Recent developments in statistical methods for detecting genetic loci affecting phenotypic variability
1 Statistics Unit, Dalarna University, SE-781 70 Borlänge, Sweden
2 Department of Animal Breeding and Genetics, Swedish University of Agricultural Sciences, SE-750 07 Uppsala, Sweden
3 Department of Genetics and Lineberger Comprehensive Cancer Center, University of North Carolina at Chapel Hill, Chapel Hill, NC 27599-7265, U.S.A
Citation and License
BMC Genetics 2012, 13:63 doi:10.1186/1471-2156-13-63Published: 24 July 2012
A number of recent works have introduced statistical methods for detecting genetic loci that affect phenotypic variability, which we refer to as variability-controlling quantitative trait loci (vQTL).
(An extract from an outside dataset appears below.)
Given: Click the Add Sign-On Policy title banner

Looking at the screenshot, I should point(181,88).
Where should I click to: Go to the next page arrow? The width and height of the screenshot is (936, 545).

These are genetic variants whose allelic state predicts how much phenotype values will vary about their expected means. Such loci are of great potential interest in both human and non-human genetic studies, one reason being that a detected vQTL could represent a previously undetected interaction with other genes or environmental factors. The simultaneous publication of these new methods in different journals has in many cases precluded opportunity for comparison. We survey some of these methods, the respective trade-offs they imply, and the connections between them. The methods fall into three main groups: classical non-parametric, fully parametric, and semi-parametric two-stage approximations. Choosing between alternatives involves balancing the need for robustness, flexibility, and speed. For each method, we identify important assumptions and limitations, including those of practical importance, such as their scope for including covariates and random effects. We show in simulations that both parametric methods and their semi-parametric approximations can give elevated false positive rates when they ignore mean-variance relationships intrinsic to the data generation process. We conclude that choice of method depends on the trait distribution, the need to include non-genetic covariates, and the population size and structure, coupled with a critical evaluation of how these fit with the assumptions of the statistical model.